┌─ SUPPLIED MATERIAL

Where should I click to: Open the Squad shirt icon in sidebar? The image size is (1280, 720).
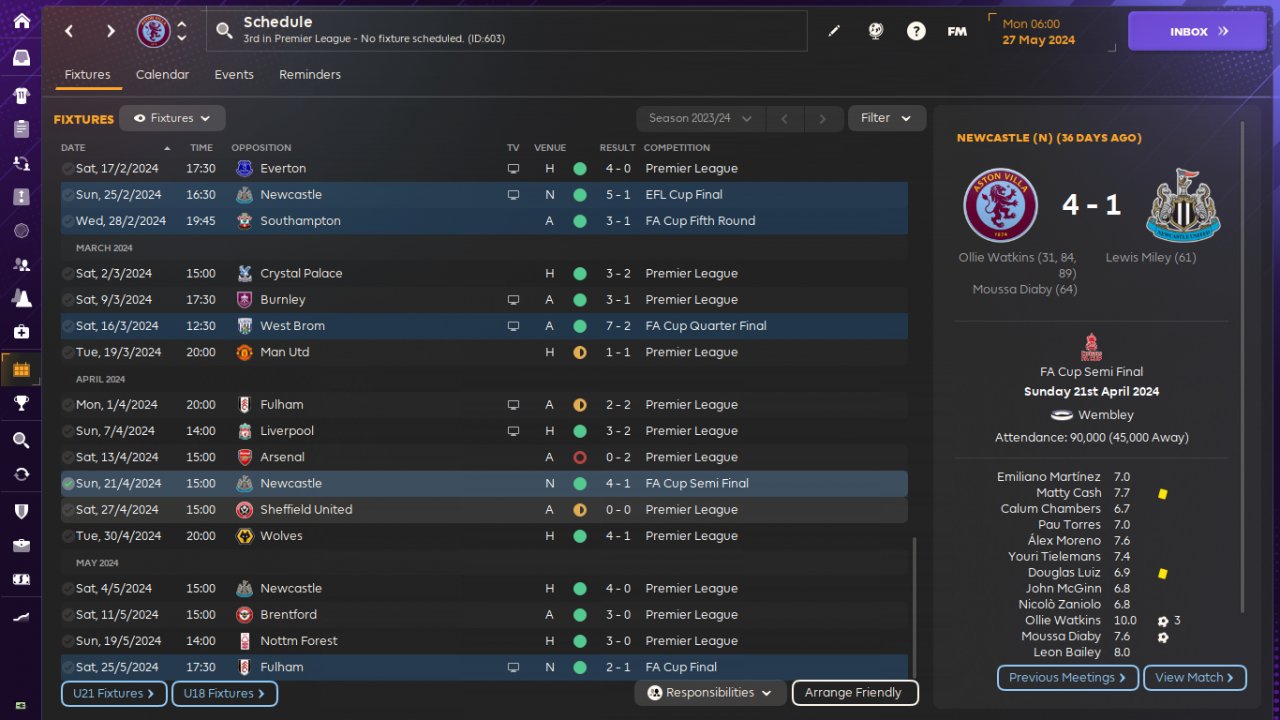(x=21, y=96)
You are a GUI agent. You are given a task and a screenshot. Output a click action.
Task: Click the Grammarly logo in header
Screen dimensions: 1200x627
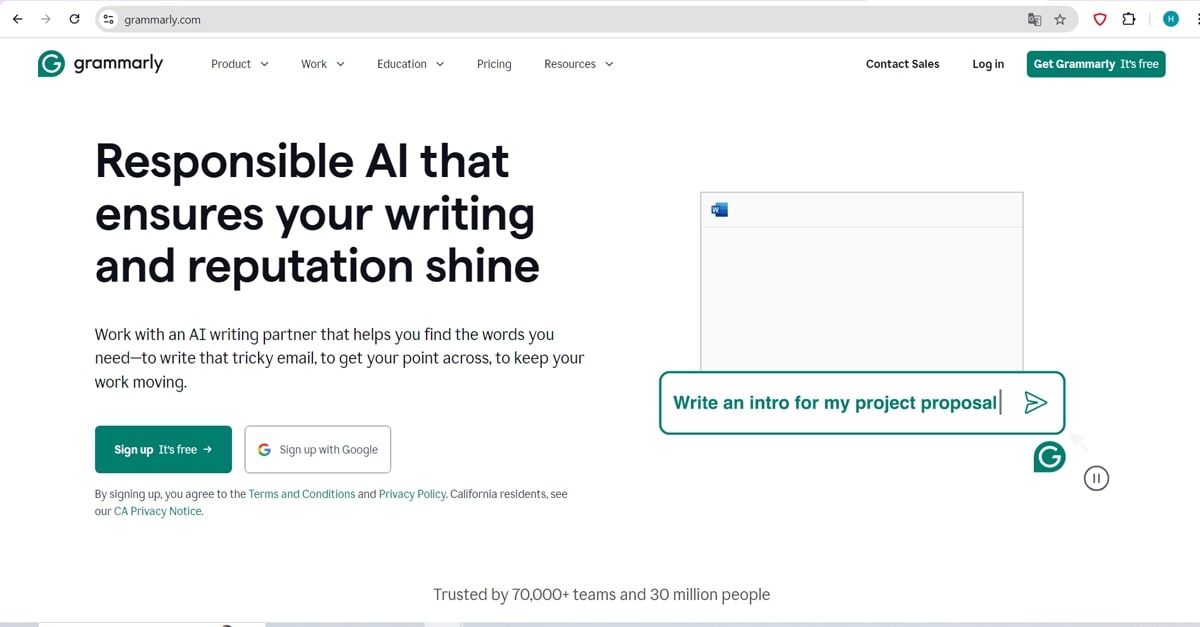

└─

*WHAT YOU HAVE TO DO*:
Transcribe the lines above exactly, setting aside any picture among them.

*RESPONSE TO THIS TASK*:
Where should I click to: Open the Squad shirt icon in sidebar? The image size is (1280, 720).
(x=21, y=96)
You are a GUI agent. You are given a task and a screenshot. Output a click action.
Task: Click the Grammarly logo in header
Screen dimensions: 1200x627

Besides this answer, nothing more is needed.